Les consommateurs ont également le sentiment qu’ils ont un rôle à jouer en influençant et en cultivant eux-mêmes les marques, une évolution de ce que nous avons vu dans la génération précédente. Ce groupe s’est peut-être habitué aux collaborations entre la mode et d’autres types de marques, dont certaines sont très diverses. La génération précédente, avec l’essor des médias sociaux, a vu les organisations perdre la capacité de communiquer et de contrôler l’image de leurs marques, et le « subvertising » (la parodie des marques, souvent pour détourner leur message) est entré dans le vocabulaire. Il est devenu tout aussi important de gérer les réactions du public aux marques que de créer des manuels d’identité d’entreprise ou d’orienter la direction créative d’une marque. L’évolution logique suivante est que les marques s’approprient les idées des consommateurs sur la direction qu’elles devraient prendre.

Comme la Chine a développé ses propres marques de luxe, elle n’a pas besoin de suivre les modèles étrangers. À cela, s’ajoute une autre évolution : avec la prolifération de l’information, la génération Z est prête à faire plus de recherches pour trouver quelque chose de différent. Ils sont également attentifs à l’héritage et à la culture des marques. En d’autres termes, ces histoires passées sont importantes – des histoires que les entreprises pouvaient autrefois raconter à leurs équipes en interne pour construire une culture d’entreprise, sont maintenant tout aussi pertinentes pour les consommateurs eux-mêmes.
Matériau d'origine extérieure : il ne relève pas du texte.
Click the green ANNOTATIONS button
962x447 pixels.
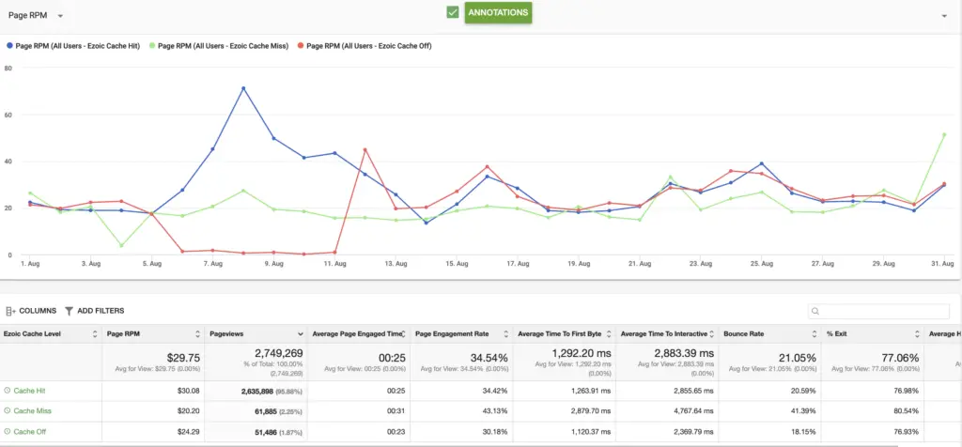click(x=498, y=13)
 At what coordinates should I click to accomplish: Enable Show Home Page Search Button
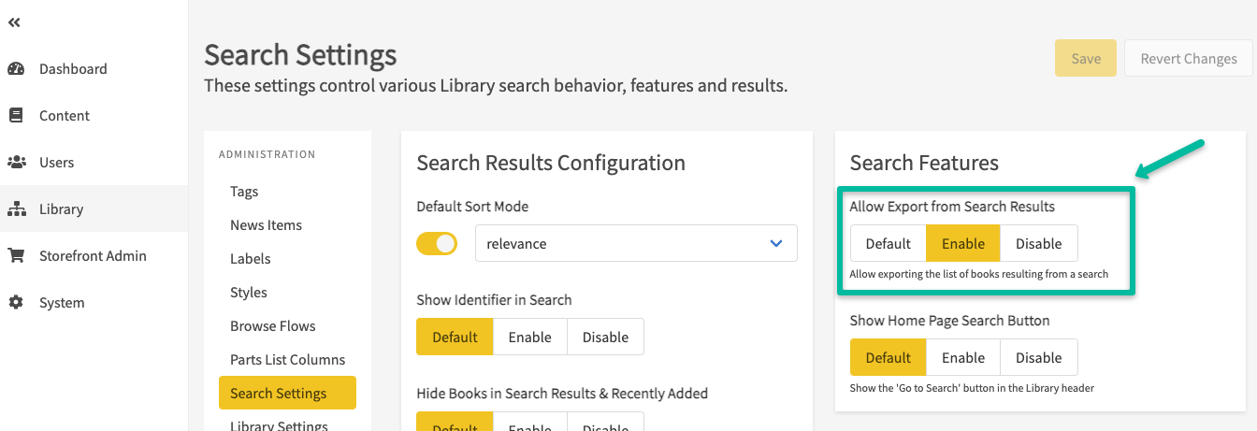tap(963, 357)
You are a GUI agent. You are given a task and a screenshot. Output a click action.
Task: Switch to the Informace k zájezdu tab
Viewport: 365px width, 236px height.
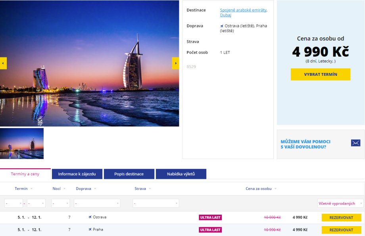click(x=77, y=174)
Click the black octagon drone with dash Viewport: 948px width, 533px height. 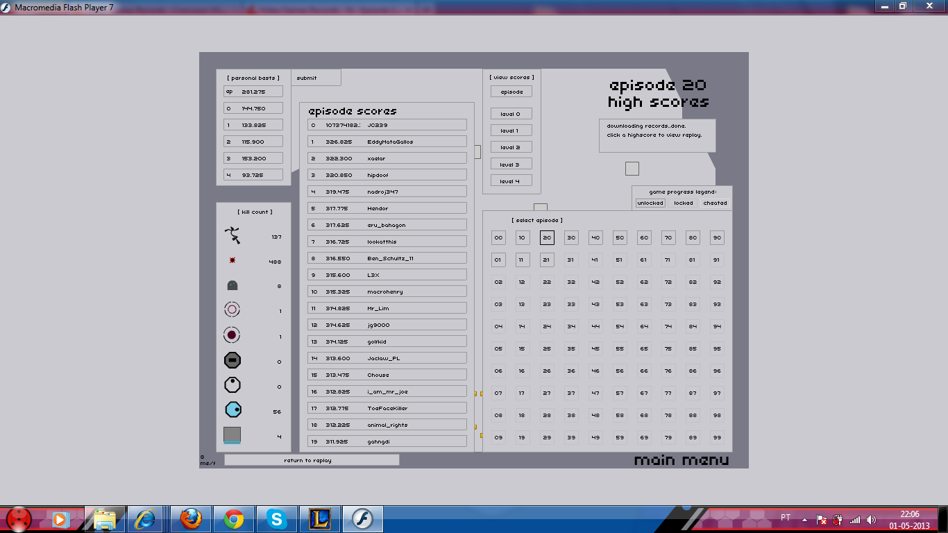coord(232,360)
Ils comprennent qu’ils vivent dans une société mondiale, alors pourquoi ne pas regarder ce que le monde a à offrir ?

Ces deux derniers phénomènes – l’influence des consommateurs sur les marques et le désir de comprendre l’héritage et la culture des marques – montrent une unification de la manière dont les marques sont communiquées : elles ont de moins en moins besoin de séparer les audiences internes et externes. Les articles publiés dans Lucire reflètent cette tendance, en cherchant à comprendre les cultures internes qui se cachent derrière les marques. Ce phénomène ne se limite certainement pas à la Chine.

Dans l’ensemble, ces évolutions sont positives. Ce niveau de transparence avait été prévu par ce magazine dans la première partie des années 2000. Ce sont des tendances progressistes, portées par une génération mondiale qui veut être traitée intelligemment. •

 

Jack Yan est fondateur et éditeur de Lucire. Traduit par Alexander Guy.